The problem:
Extract, exactly and without pictures, every line from the one that includes "Task: Expand the Resources menu" through the final line of the material below.

#####

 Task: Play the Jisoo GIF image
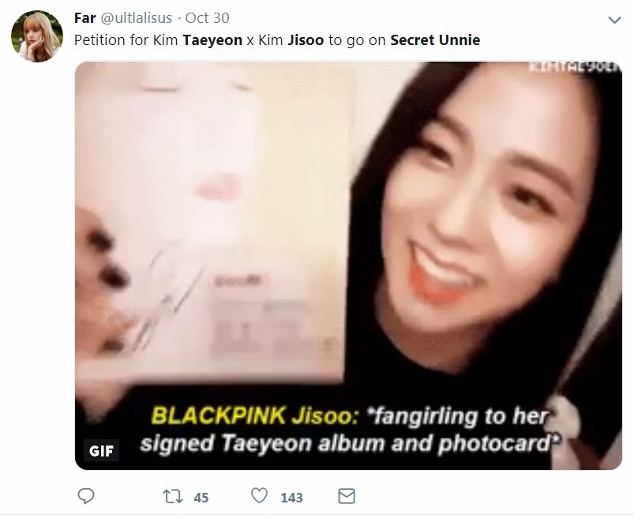coord(348,265)
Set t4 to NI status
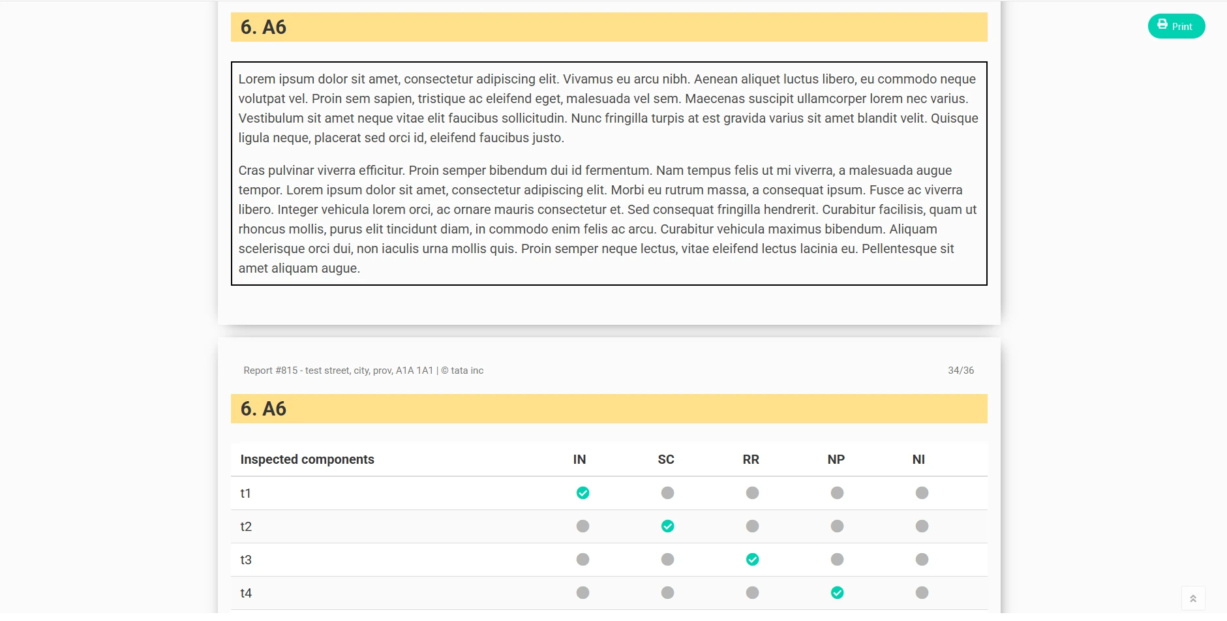The image size is (1227, 621). coord(922,593)
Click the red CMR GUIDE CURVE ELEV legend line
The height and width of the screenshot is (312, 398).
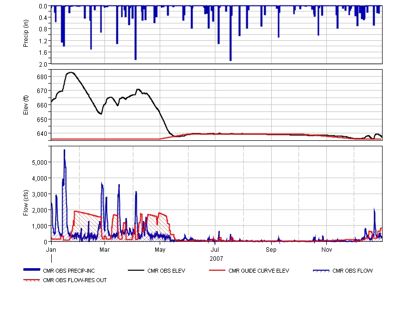[x=217, y=271]
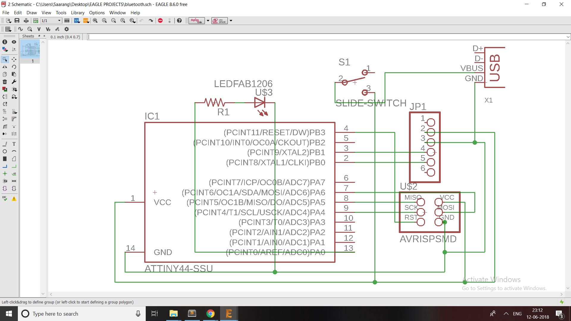Click the EAGLE taskbar icon
The width and height of the screenshot is (571, 321).
(229, 313)
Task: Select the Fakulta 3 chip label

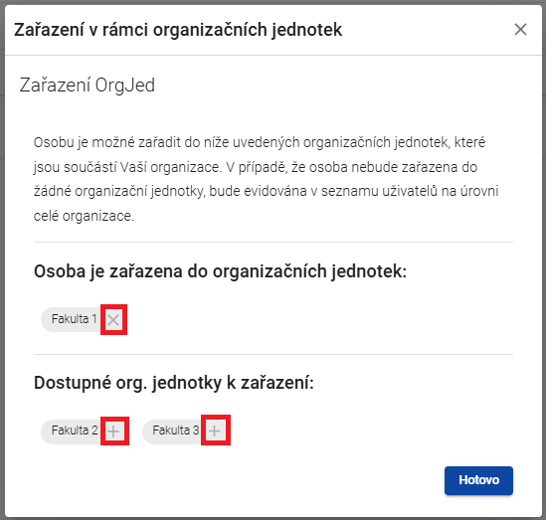Action: [x=175, y=431]
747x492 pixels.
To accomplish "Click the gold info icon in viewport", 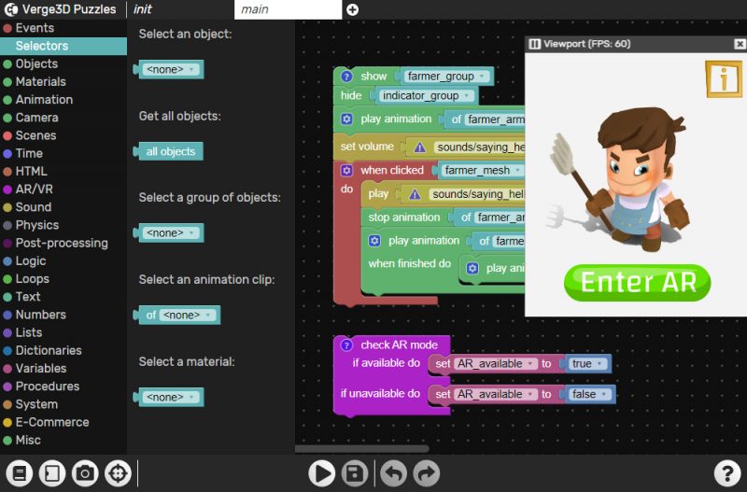I will point(722,78).
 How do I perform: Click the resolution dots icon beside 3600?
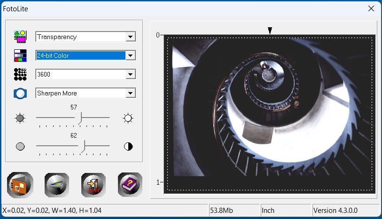(x=20, y=74)
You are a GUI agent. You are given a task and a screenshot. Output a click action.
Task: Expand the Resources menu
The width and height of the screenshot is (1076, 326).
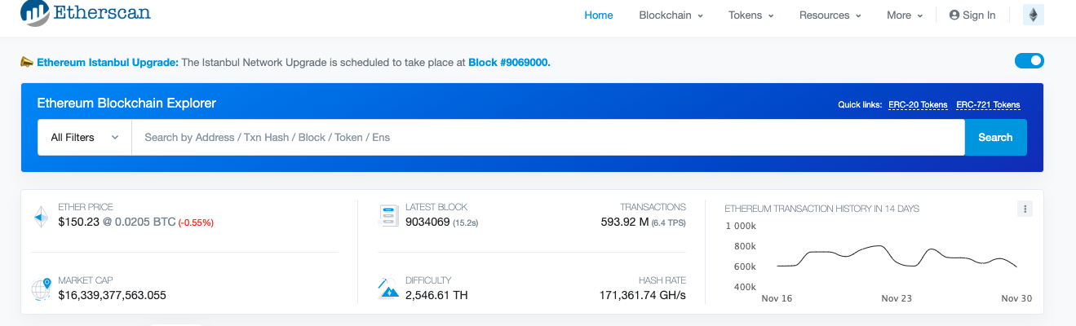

#####

Your response:
Task: Expand the Resources menu
The width and height of the screenshot is (1076, 326).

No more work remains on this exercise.